Review of Partial Fraction Decomposition

Type 1: Distinct Linear Factors

If the denominator has distinct (different) linear factors:

f(x) / [(x - a)(x - b)] = A/(x - a) + B/(x - b)

Example: Express 5x + 1 / [(x + 1)(x - 2)] in partial fractions.

5x + 1 / [(x + 1)(x - 2)] = A/(x + 1) + B/(x - 2)

Multiply through by (x + 1)(x - 2): 5x + 1 = A(x - 2) + B(x + 1)

Substituting x = 2: 11 = 3B → B = 11/3 Substituting x = -1: -4 = -3A → A = 4/3

So: (5x + 1)/[(x + 1)(x - 2)] = (4/3)/(x + 1) + (11/3)/(x - 2)

Type 2: Repeated Linear Factor

If a factor is repeated:

f(x) / [(x - a)²(x - b)] = A/(x - a) + B/(x - a)² + C/(x - b)

Type 3: Three Distinct Linear Factors

f(x) / [(x - a)(x - b)(x - c)] = A/(x - a) + B/(x - b) + C/(x - c)

Exam Tip: Before decomposing, always check that the degree of the numerator is less than the degree of the denominator. If not, perform polynomial long division first.

---

Integrating Partial Fractions

The Key Result

The integral of A/(x - a) is:

∫ A/(x - a) dx = A ln|x - a| + c

This is the fundamental result that makes partial fraction integration work.

The Key Result for Repeated Factors

∫ A/(x - a)² dx = -A/(x - a) + c

This uses the power rule (rewrite as A(x - a)⁻² and integrate).

---

Worked Examples

Example 1: Distinct Linear Factors

Evaluate ∫ (3x + 5) / [(x + 1)(x + 3)] dx

Step 1: Decompose into partial fractions. (3x + 5) / [(x + 1)(x + 3)] = A/(x + 1) + B/(x + 3)

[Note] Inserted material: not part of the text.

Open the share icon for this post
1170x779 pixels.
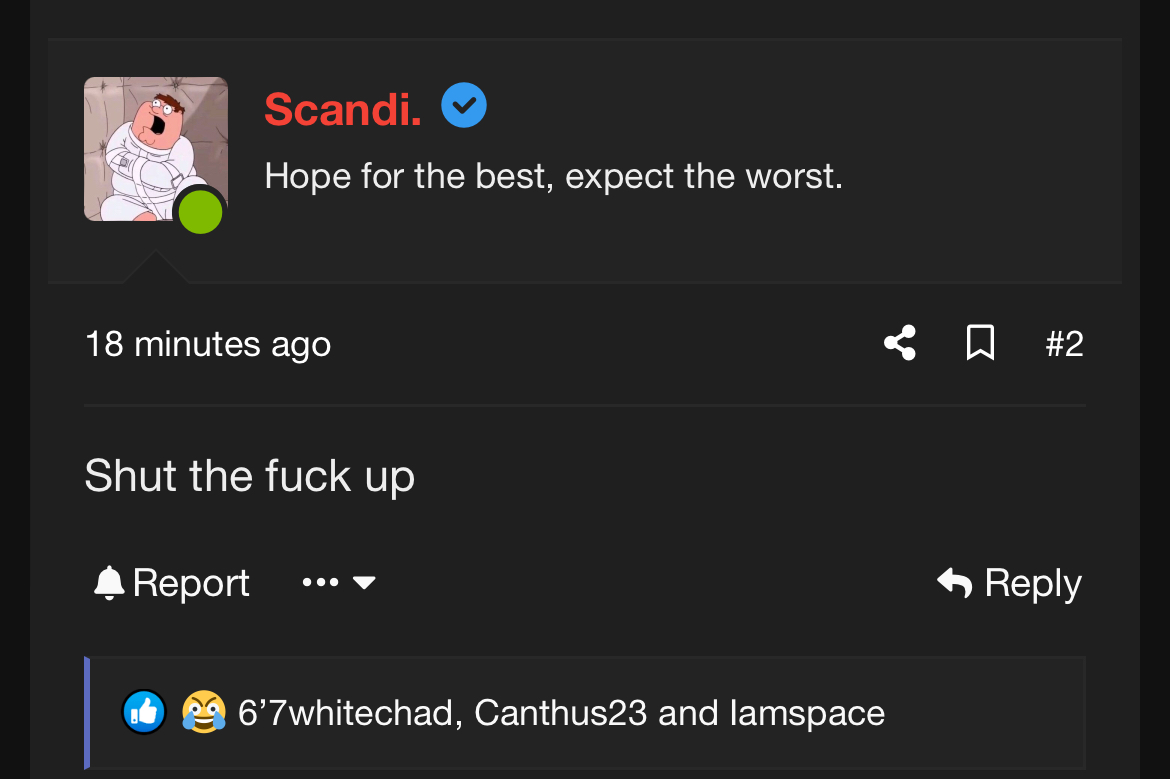coord(900,343)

Multiply through: 3x + 5 = A(x + 3) + B(x + 1)

x = -1: 2 = 2A → A = 1 x = -3: -4 = -2B → B = 2

So: (3x + 5)/[(x + 1)(x + 3)] = 1/(x + 1) + 2/(x + 3)

Step 2: Integrate each term. ∫ [1/(x + 1) + 2/(x + 3)] dx = ln|x + 1| + 2 ln|x + 3| + c

Example 2: Three Linear Factors

Evaluate ∫ (6x² + 5x - 2) / [x(x - 1)(2x + 1)] dx

Step 1: Decompose. (6x² + 5x - 2) / [x(x - 1)(2x + 1)] = A/x + B/(x - 1) + C/(2x + 1)

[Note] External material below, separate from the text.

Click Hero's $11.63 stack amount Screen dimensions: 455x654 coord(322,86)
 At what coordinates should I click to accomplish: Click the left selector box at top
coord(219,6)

Multiply through: 6x² + 5x - 2 = A(x - 1)(2x + 1) + Bx(2x + 1) + Cx(x - 1)

x = 0: -2 = A(-1)(1) → A = 2 x = 1: 9 = B(1)(3) → B = 3 x = -1/2: 6(1/4) + 5(-1/2) - 2 = C(-1/2)(-3/2) 3/2 - 5/2 - 2 = (3/4)C → -3 = (3/4)C → C = -4

Step 2: Integrate. ∫ [2/x + 3/(x - 1) + (-4)/(2x + 1)] dx

= 2 ln|x| + 3 ln|x - 1| - 4 × (1/2) ln|2x + 1| + c

= 2 ln|x| + 3 ln|x - 1| - 2 ln|2x + 1| + c

Important: When integrating A/(ax + b), the result is (A/a) ln|ax + b| + c. Don't forget to divide by the coefficient of x.

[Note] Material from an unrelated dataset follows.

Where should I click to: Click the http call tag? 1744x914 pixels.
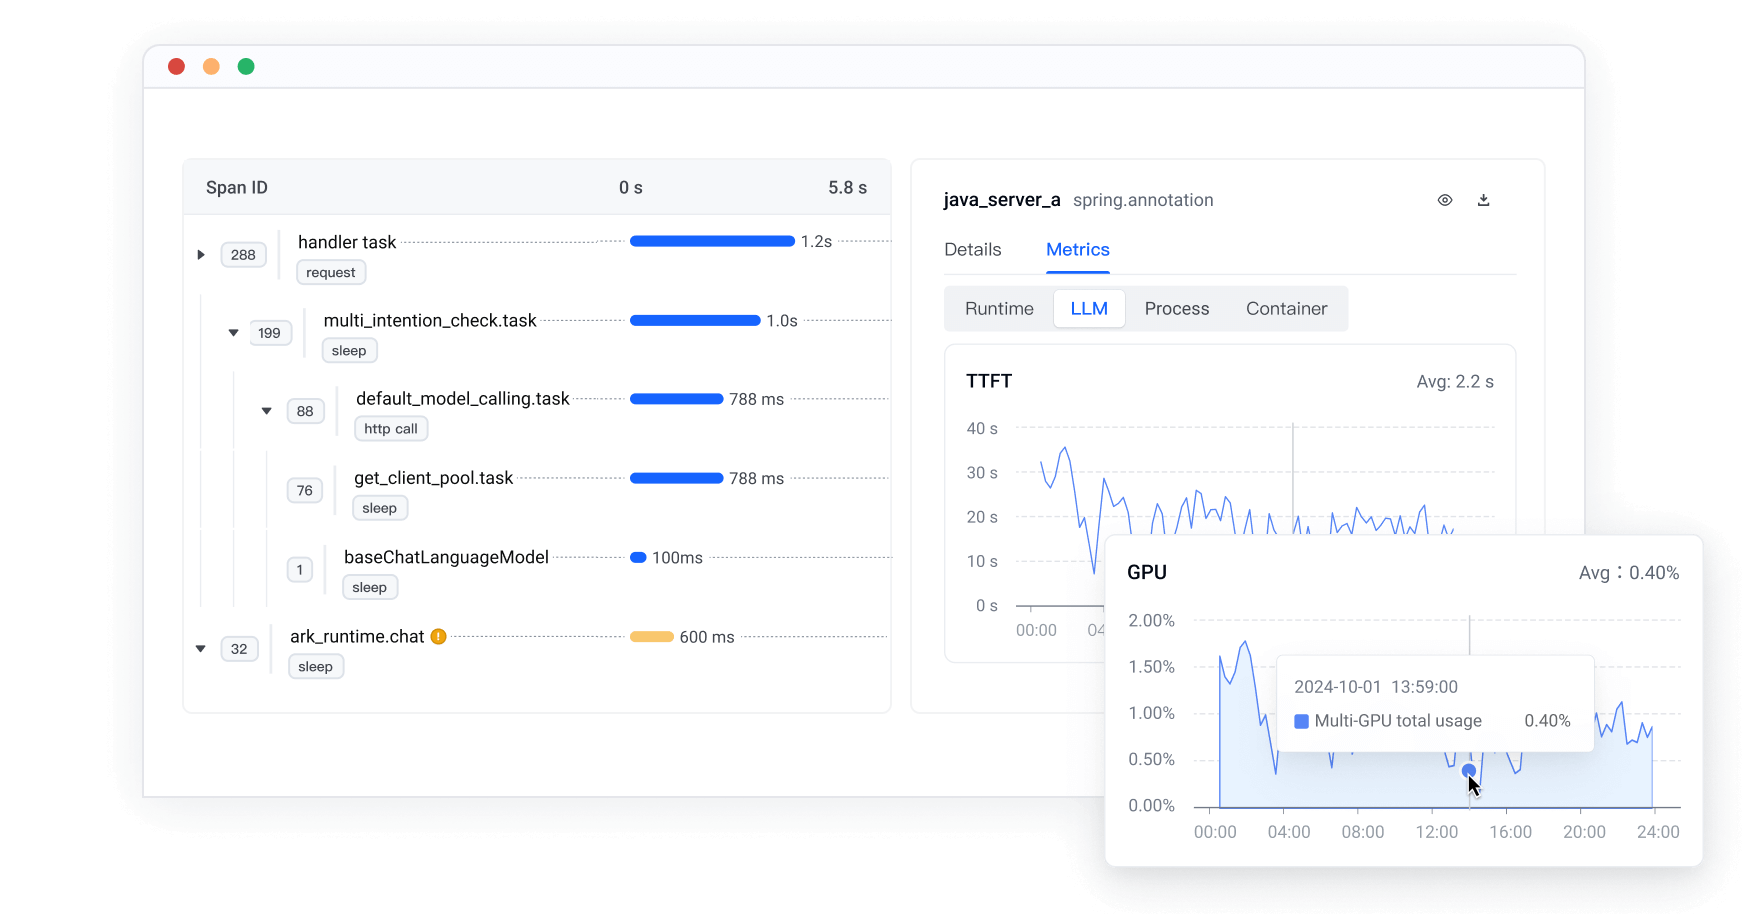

Example 3: Repeated Factor

Evaluate ∫ (3x + 2) / (x + 1)² dx

Step 1: Decompose. (3x + 2) / (x + 1)² = A/(x + 1) + B/(x + 1)²

Multiply through: 3x + 2 = A(x + 1) + B

x = -1: -1 = B → B = -1 Comparing x coefficients: 3 = A → A = 3

Step 2: Integrate. ∫ [3/(x + 1) + (-1)/(x + 1)²] dx

= 3 ln|x + 1| + 1/(x + 1) + c

Example 4: Definite Integral with Partial Fractions

Evaluate ∫ from 2 to 4 of 3/[(x - 1)(x + 2)] dx

Step 1: Decompose. 3/[(x - 1)(x + 2)] = A/(x - 1) + B/(x + 2)

3 = A(x + 2) + B(x - 1)

x = 1: 3 = 3A → A = 1 x = -2: 3 = -3B → B = -1

Step 2: Integrate and evaluate. ∫ from 2 to 4 of [1/(x - 1) - 1/(x + 2)] dx

= [ln|x - 1| - ln|x + 2|] from 2 to 4

= [ln|x - 1| - ln|x + 2|] from 2 to 4

= (ln 3 - ln 6) - (ln 1 - ln 4)

= ln 3 - ln 6 - 0 + ln 4

= ln(3 × 4 / 6)

= ln 2

Exam Tip: Use logarithm laws to simplify your answer where possible. Remember: ln a + ln b = ln(ab) and ln a - ln b = ln(a/b).

---

Improper Fractions

If the degree of the numerator is equal to or greater than the degree of the denominator, you must perform polynomial long division first.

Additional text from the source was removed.